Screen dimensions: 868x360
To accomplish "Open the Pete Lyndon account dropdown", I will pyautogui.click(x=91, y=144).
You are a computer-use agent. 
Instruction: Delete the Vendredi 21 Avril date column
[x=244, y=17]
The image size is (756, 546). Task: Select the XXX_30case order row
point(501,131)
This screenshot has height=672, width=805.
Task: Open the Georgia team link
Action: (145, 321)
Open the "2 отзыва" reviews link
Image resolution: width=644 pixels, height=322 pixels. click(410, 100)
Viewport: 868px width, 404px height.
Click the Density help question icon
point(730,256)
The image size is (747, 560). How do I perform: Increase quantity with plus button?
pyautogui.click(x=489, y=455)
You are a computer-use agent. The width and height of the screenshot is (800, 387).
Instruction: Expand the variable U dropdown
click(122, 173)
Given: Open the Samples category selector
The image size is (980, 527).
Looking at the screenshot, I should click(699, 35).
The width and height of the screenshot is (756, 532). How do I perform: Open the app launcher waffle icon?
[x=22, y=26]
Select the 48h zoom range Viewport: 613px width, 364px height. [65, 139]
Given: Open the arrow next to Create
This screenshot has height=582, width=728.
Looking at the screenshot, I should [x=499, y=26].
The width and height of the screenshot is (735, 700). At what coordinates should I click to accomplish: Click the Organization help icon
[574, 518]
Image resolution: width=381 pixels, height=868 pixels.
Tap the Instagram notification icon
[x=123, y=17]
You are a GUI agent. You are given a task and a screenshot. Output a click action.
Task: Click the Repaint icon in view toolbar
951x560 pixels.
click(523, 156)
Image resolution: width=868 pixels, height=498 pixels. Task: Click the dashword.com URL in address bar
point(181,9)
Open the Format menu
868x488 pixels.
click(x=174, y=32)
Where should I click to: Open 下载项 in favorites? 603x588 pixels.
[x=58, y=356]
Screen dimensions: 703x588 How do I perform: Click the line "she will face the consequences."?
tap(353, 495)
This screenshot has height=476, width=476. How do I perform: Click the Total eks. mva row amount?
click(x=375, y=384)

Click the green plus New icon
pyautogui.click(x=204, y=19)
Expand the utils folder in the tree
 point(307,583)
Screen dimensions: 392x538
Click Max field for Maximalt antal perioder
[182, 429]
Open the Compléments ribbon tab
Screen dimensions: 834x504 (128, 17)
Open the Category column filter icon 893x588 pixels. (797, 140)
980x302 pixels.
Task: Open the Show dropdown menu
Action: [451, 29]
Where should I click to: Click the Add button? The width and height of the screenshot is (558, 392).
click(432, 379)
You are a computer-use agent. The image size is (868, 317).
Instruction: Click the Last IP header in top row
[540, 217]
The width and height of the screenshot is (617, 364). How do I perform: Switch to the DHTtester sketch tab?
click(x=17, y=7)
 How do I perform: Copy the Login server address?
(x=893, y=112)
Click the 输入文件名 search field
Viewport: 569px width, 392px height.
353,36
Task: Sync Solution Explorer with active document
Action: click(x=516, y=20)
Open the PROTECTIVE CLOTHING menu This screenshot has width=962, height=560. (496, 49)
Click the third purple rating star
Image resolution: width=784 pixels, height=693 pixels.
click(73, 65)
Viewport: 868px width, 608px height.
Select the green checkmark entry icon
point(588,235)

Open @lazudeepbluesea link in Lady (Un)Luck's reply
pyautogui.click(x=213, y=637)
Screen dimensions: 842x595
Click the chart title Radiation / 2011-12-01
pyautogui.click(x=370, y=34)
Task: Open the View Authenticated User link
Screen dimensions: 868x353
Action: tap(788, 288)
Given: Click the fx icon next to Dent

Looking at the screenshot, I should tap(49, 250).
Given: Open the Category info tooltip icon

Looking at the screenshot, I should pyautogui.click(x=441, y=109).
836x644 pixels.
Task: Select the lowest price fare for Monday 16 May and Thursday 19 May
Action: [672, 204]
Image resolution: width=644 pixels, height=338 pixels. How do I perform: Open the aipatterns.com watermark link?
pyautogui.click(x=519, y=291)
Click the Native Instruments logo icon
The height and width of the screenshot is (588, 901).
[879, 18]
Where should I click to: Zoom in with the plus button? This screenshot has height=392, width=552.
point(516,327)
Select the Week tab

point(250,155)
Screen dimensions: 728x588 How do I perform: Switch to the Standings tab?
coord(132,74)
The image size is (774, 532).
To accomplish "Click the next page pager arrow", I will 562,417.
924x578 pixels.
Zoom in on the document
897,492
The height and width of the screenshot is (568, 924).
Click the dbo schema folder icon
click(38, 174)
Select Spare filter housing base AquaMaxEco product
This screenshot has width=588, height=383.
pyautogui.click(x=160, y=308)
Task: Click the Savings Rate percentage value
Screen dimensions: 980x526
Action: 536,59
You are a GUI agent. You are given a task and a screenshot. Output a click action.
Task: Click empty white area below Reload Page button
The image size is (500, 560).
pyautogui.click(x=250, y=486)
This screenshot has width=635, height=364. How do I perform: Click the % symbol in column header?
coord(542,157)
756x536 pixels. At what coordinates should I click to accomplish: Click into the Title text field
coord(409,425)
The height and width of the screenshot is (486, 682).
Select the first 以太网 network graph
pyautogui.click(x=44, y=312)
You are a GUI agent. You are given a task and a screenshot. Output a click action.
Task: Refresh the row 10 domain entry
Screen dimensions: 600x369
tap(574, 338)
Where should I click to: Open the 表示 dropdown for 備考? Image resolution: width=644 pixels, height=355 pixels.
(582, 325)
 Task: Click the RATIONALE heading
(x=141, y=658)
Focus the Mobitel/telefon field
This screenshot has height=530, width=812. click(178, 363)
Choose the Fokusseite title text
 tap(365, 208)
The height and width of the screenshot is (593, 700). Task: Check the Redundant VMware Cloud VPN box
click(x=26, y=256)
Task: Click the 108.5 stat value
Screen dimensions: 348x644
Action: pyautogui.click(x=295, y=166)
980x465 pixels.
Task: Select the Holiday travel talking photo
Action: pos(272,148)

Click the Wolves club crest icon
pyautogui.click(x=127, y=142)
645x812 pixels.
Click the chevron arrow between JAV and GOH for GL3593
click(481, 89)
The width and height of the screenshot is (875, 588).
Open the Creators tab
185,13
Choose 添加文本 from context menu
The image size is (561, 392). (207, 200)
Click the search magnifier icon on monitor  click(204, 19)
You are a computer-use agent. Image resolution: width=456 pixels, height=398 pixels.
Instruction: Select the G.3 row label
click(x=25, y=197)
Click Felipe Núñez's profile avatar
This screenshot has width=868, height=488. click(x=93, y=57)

******

• **EXERCISE BRIEF**: Output the material again, line for line.

• **FINISHED EXERCISE**:
Screen dimensions: 868x360
To accomplish "Open the Pete Lyndon account dropdown", I will pyautogui.click(x=91, y=144).
You are a computer-use agent. 
Instruction: Delete the Vendredi 21 Avril date column
[x=244, y=17]
The image size is (756, 546). Task: Select the XXX_30case order row
point(501,131)
This screenshot has height=672, width=805.
Task: Open the Georgia team link
Action: (145, 321)
Open the "2 отзыва" reviews link
Image resolution: width=644 pixels, height=322 pixels. click(410, 100)
Viewport: 868px width, 404px height.
Click the Density help question icon
point(730,256)
The image size is (747, 560). How do I perform: Increase quantity with plus button?
pyautogui.click(x=489, y=455)
You are a computer-use agent. The width and height of the screenshot is (800, 387).
Instruction: Expand the variable U dropdown
click(122, 173)
Given: Open the Samples category selector
The image size is (980, 527).
Looking at the screenshot, I should click(699, 35).
The width and height of the screenshot is (756, 532). How do I perform: Open the app launcher waffle icon?
[x=22, y=26]
Select the 48h zoom range Viewport: 613px width, 364px height. [65, 139]
Given: Open the arrow next to Create
This screenshot has height=582, width=728.
Looking at the screenshot, I should [x=499, y=26].
The width and height of the screenshot is (735, 700). At what coordinates should I click to accomplish: Click the Organization help icon
[574, 518]
Image resolution: width=381 pixels, height=868 pixels.
Tap the Instagram notification icon
[x=123, y=17]
You are a GUI agent. You are given a task and a screenshot. Output a click action.
Task: Click the Repaint icon in view toolbar
951x560 pixels.
click(523, 156)
Image resolution: width=868 pixels, height=498 pixels. Task: Click the dashword.com URL in address bar
point(181,9)
Open the Format menu
868x488 pixels.
click(x=174, y=32)
Where should I click to: Open 下载项 in favorites? 603x588 pixels.
[x=58, y=356]
Screen dimensions: 703x588 How do I perform: Click the line "she will face the consequences."?
tap(353, 495)
This screenshot has height=476, width=476. How do I perform: Click the Total eks. mva row amount?
click(x=375, y=384)

Click the green plus New icon
pyautogui.click(x=204, y=19)
Expand the utils folder in the tree
 point(307,583)
Screen dimensions: 392x538
Click Max field for Maximalt antal perioder
[182, 429]
Open the Compléments ribbon tab
Screen dimensions: 834x504 (128, 17)
Open the Category column filter icon 893x588 pixels. (797, 140)
980x302 pixels.
Task: Open the Show dropdown menu
Action: [451, 29]
Where should I click to: Click the Add button? The width and height of the screenshot is (558, 392).
click(432, 379)
You are a computer-use agent. The image size is (868, 317).
Instruction: Click the Last IP header in top row
[540, 217]
The width and height of the screenshot is (617, 364). How do I perform: Switch to the DHTtester sketch tab?
click(x=17, y=7)
 How do I perform: Copy the Login server address?
(x=893, y=112)
Click the 输入文件名 search field
Viewport: 569px width, 392px height.
353,36
Task: Sync Solution Explorer with active document
Action: click(x=516, y=20)
Open the PROTECTIVE CLOTHING menu This screenshot has width=962, height=560. (496, 49)
Click the third purple rating star
Image resolution: width=784 pixels, height=693 pixels.
click(73, 65)
Viewport: 868px width, 608px height.
Select the green checkmark entry icon
point(588,235)

Open @lazudeepbluesea link in Lady (Un)Luck's reply
pyautogui.click(x=213, y=637)
Screen dimensions: 842x595
Click the chart title Radiation / 2011-12-01
pyautogui.click(x=370, y=34)
Task: Open the View Authenticated User link
Screen dimensions: 868x353
Action: tap(788, 288)
Given: Click the fx icon next to Dent

Looking at the screenshot, I should tap(49, 250).
Given: Open the Category info tooltip icon

Looking at the screenshot, I should pyautogui.click(x=441, y=109).
836x644 pixels.
Task: Select the lowest price fare for Monday 16 May and Thursday 19 May
Action: [672, 204]
Image resolution: width=644 pixels, height=338 pixels. How do I perform: Open the aipatterns.com watermark link?
pyautogui.click(x=519, y=291)
Click the Native Instruments logo icon
The height and width of the screenshot is (588, 901).
[879, 18]
Where should I click to: Zoom in with the plus button? This screenshot has height=392, width=552.
point(516,327)
Select the Week tab

point(250,155)
Screen dimensions: 728x588 How do I perform: Switch to the Standings tab?
coord(132,74)
The image size is (774, 532).
To accomplish "Click the next page pager arrow", I will 562,417.
924x578 pixels.
Zoom in on the document
897,492
The height and width of the screenshot is (568, 924).
Click the dbo schema folder icon
click(38, 174)
Select Spare filter housing base AquaMaxEco product
This screenshot has width=588, height=383.
pyautogui.click(x=160, y=308)
Task: Click the Savings Rate percentage value
Screen dimensions: 980x526
Action: 536,59
You are a GUI agent. You are given a task and a screenshot. Output a click action.
Task: Click empty white area below Reload Page button
The image size is (500, 560).
pyautogui.click(x=250, y=486)
This screenshot has width=635, height=364. How do I perform: Click the % symbol in column header?
coord(542,157)
756x536 pixels. At what coordinates should I click to accomplish: Click into the Title text field
coord(409,425)
The height and width of the screenshot is (486, 682).
Select the first 以太网 network graph
pyautogui.click(x=44, y=312)
You are a GUI agent. You are given a task and a screenshot. Output a click action.
Task: Refresh the row 10 domain entry
Screen dimensions: 600x369
tap(574, 338)
Where should I click to: Open the 表示 dropdown for 備考? Image resolution: width=644 pixels, height=355 pixels.
(582, 325)
 Task: Click the RATIONALE heading
(x=141, y=658)
Focus the Mobitel/telefon field
This screenshot has height=530, width=812. click(178, 363)
Choose the Fokusseite title text
 tap(365, 208)
The height and width of the screenshot is (593, 700). Task: Check the Redundant VMware Cloud VPN box
click(x=26, y=256)
Task: Click the 108.5 stat value
Screen dimensions: 348x644
Action: pyautogui.click(x=295, y=166)
980x465 pixels.
Task: Select the Holiday travel talking photo
Action: pos(272,148)

Click the Wolves club crest icon
pyautogui.click(x=127, y=142)
645x812 pixels.
Click the chevron arrow between JAV and GOH for GL3593
click(481, 89)
The width and height of the screenshot is (875, 588).
Open the Creators tab
185,13
Choose 添加文本 from context menu
The image size is (561, 392). (207, 200)
Click the search magnifier icon on monitor  click(204, 19)
You are a computer-use agent. Image resolution: width=456 pixels, height=398 pixels.
Instruction: Select the G.3 row label
click(x=25, y=197)
Click Felipe Núñez's profile avatar
This screenshot has width=868, height=488. click(x=93, y=57)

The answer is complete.